# [ASSIGNED TASK]
What's needed is the listing below, repeated word for word with no pictures.

[Start of section]

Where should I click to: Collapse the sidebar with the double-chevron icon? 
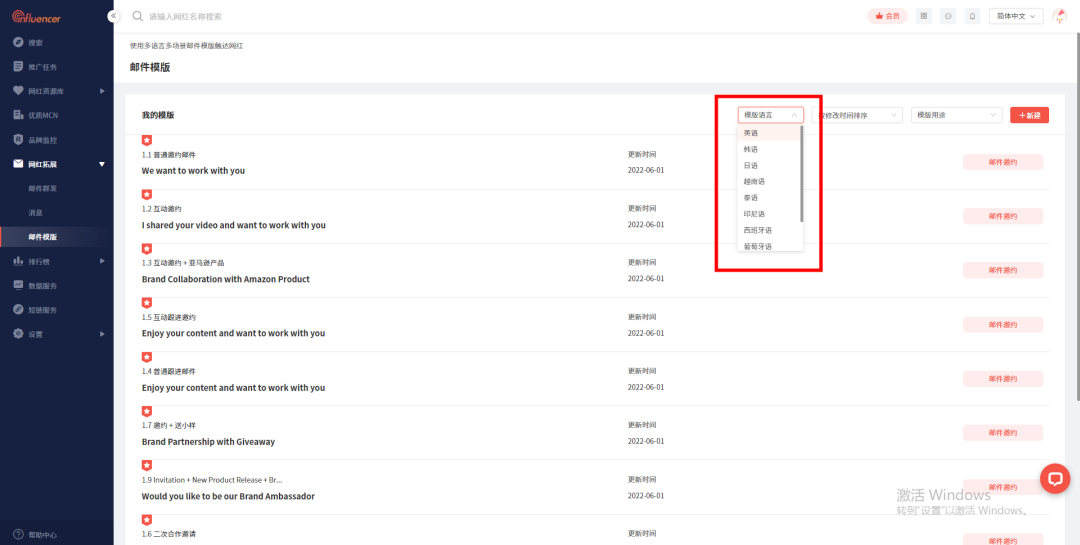(113, 16)
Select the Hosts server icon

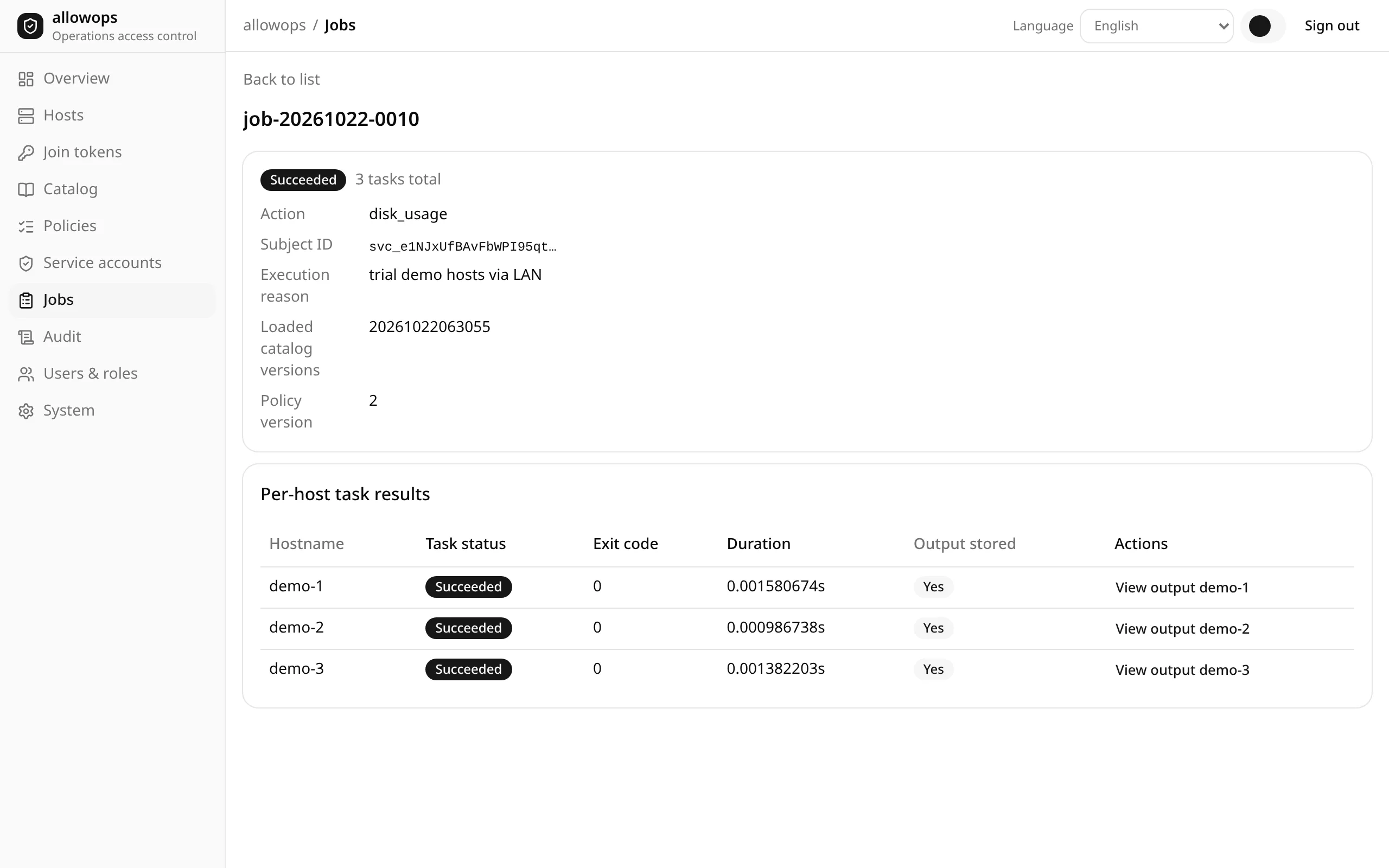[26, 116]
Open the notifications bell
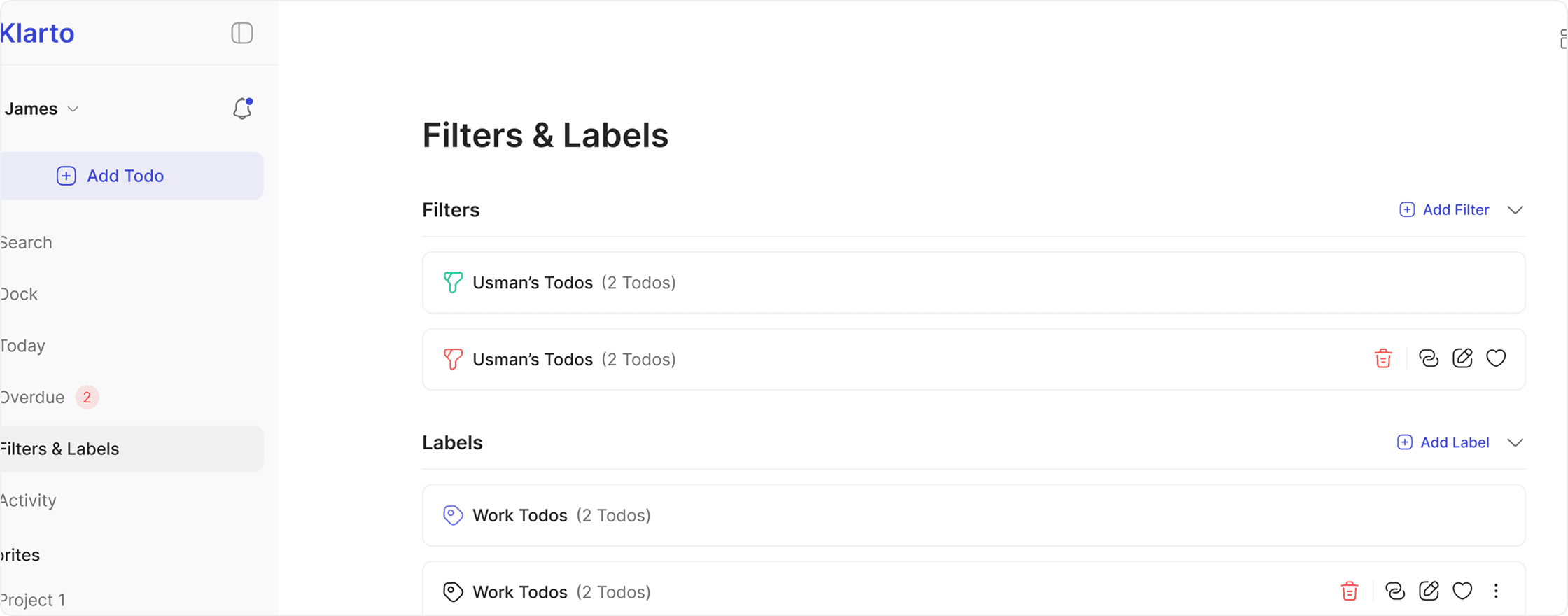1568x616 pixels. point(241,108)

[End of section]

# [SOLUTION TO THE PROBLEM]
Where should I click to: Collapse the sidebar with the double-chevron icon? 
(113, 16)
Select the Hosts server icon

[26, 116]
Open the notifications bell
1568x616 pixels. point(241,108)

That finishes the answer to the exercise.